Kate Sheridan’s penchant for open water swimming has earned her a certain rapport with Flathead Lake that few others share — she understands the lake’s marine trail, its shorelines and islands and its purity and personality.

And as the new executive director of the Flathead Lakers, Sheridan now has the opportunity to play watchdog over the Flathead watershed she has developed a fondness for over the years.

“It’s exciting to move into this role after having built this sort of intimacy with the lake with my swimming,” Sheridan said.

Formed in 1958, the Flathead Lakers have been active for more than 60 years. The nonprofit’s mission is to protect clean water, healthy ecosystems and lasting quality of life in the Flathead watershed. Sheridan said she looks forward to sustaining the positive reputation built by organization leaders throughout those years and expanding upon the group’s accomplishments.

“In a lot of ways we [Flathead Lakers] are really respected and we are on really solid ground, but I think we could be doing even more, especially in the face of things like climate change,” Sheridan said. “As an organization that has had a presence here for so long, I believe we have a lot of power if we choose to continue accepting it. We could make a real impact.”

Sheridan, 34, describes her personal management style as being more of a listener and said she doesn’t believe leaders “always have to be the loudest people in the room.” She took over for longtime former Executive Director Robin Steinkraus, who held her position for more than two decades.

Sheridan, an Oregon native, moved to Polson six years after graduating from the University of Montana with a graduate degree in environmental studies in 2013. She worked on multiple political campaigns prior to taking on her new role, adding communications and public-relations skills to her environmental repertoire.

When asked why Sheridan feels drawn to environmental stewardship, she said her family and upbringing in Oregon had a large influence on her career choice.

“Well, my parents met on a Sierra Club hike,” she said with a laugh. “They were always outdoors and they encouraged us to do the same. Most of our vacations involved hiking, backpacking or camping.”

Mark Johnston, Sheridan’s neighbor and swim coach, said he believes she is a perfect fit for the role of executive director. Johnston played an instrumental role in encouraging her to apply, according to Sheridan.

“It takes an enormous amount of passion and enthusiasm to make something intangible, like water cleanliness, tangible to the rest of society,” Johnston said. “It’s the time we all spend in the lake and the time spent enjoying it that makes it tangible, and Kate has that.”

One of Sheridan’s primary goals for the nonprofit is to engage younger generations in the conservation practices of the Flathead watershed. While many current members have been around since the organization’s inception — which Sheridan describes as “remarkable” — she notes it is vital that their children and grandchildren follow suit.

“As I enter into this role I want to ensure that we are bringing in younger generations,” Sheridan said.

Johnston, who served on the board for the Flathead Lakers for several years as well, said the nonprofit could be an avenue for keeping bright, young adults in the area.

“There is a bit of a youth vacuum happening because so many young and passionate people need to seek opportunities elsewhere,” Johnston said. “I’m glad the Lakers would invest in someone in their mid-30s. It’s nice that there’s kind of some building blocks going on so others might come into the area and those who were born and raised here might actually stay.”

Aside from focusing on engaging younger generations, Sheridan said she hopes to further strengthen the nonprofit’s role in facing issues such as aquatic invasive species. She also said there always will be a push to increase membership to increase financially stability and allow the nonprofit to continue to serve its mission.

“There are so many people who live right here on the lake that I think would make great members,” Sheridan said. “I mean I’ll swim to them if I have to in order to get their attention.”

Dataset extract:
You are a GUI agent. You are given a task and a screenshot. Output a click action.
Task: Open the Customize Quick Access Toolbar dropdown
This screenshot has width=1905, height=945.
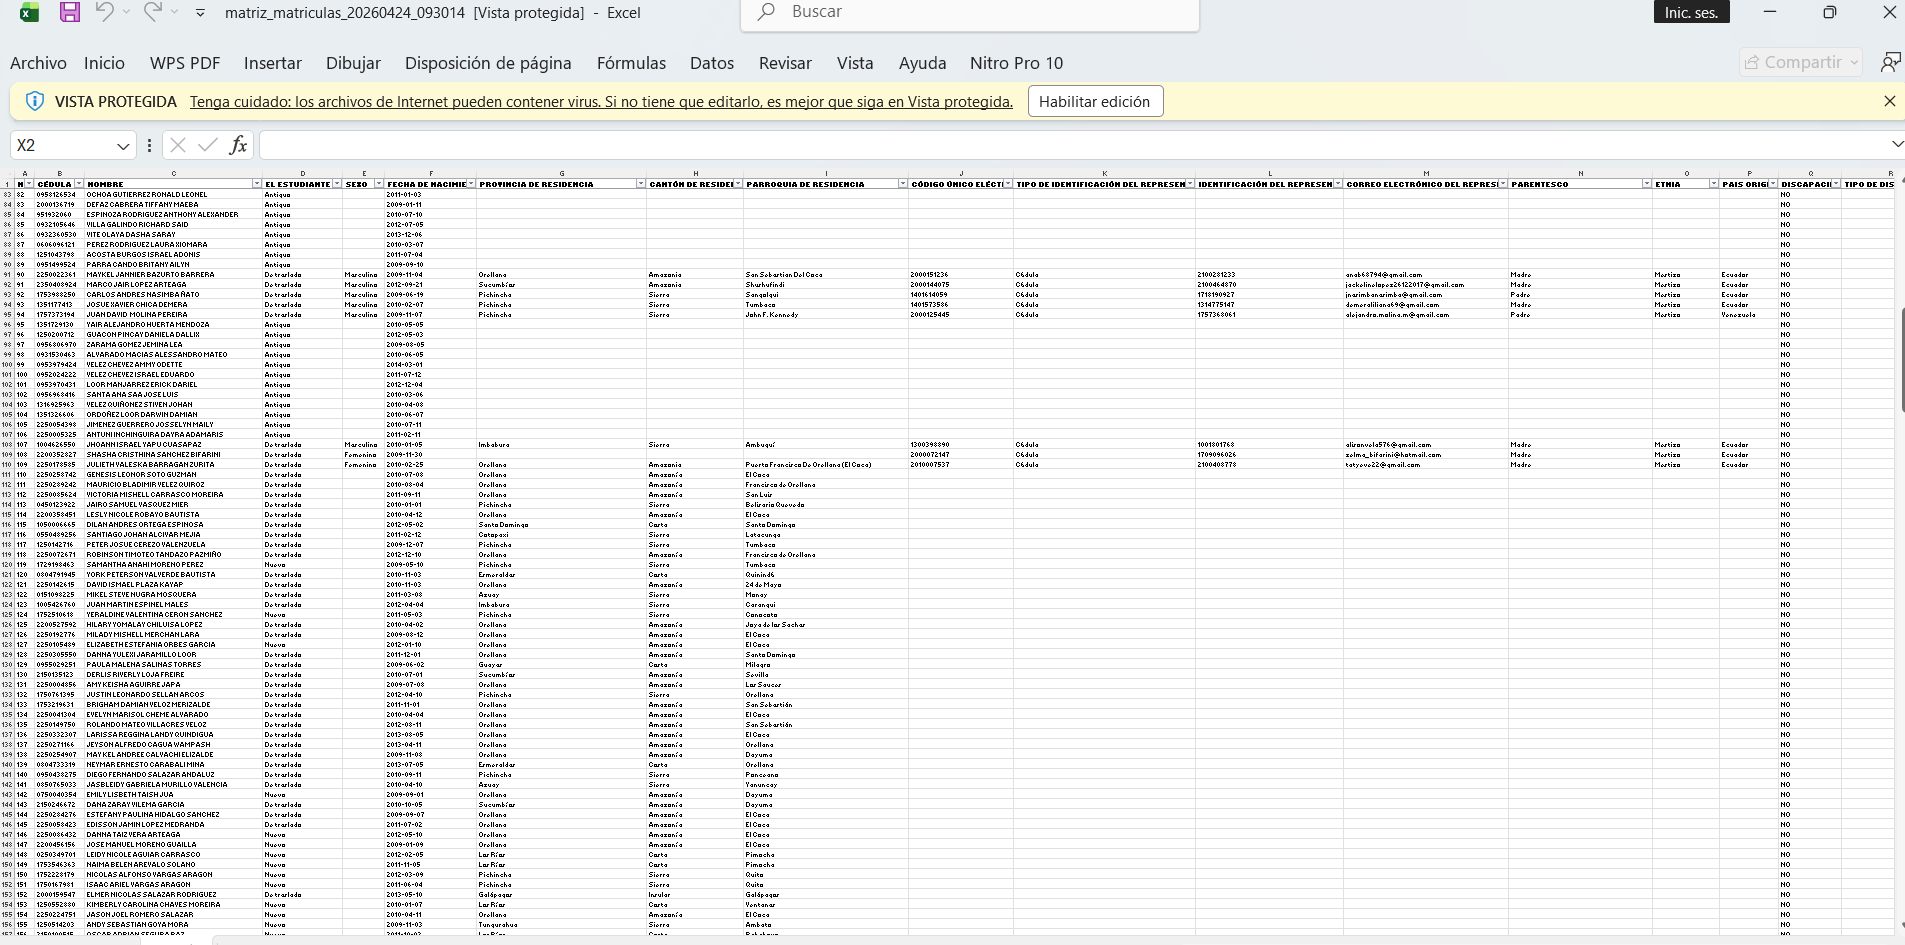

Written instruction 1:
In the Flathead Lakers article, in what year was the organization formed?
Written instruction 2:
Using the Flathead Lakers article, list each thing that the nonprofit's stated mission aims to protect.

Written answer 1:
1958

Written answer 2:
- Clean water
- Healthy ecosystems
- Lasting quality of life in the Flathead watershed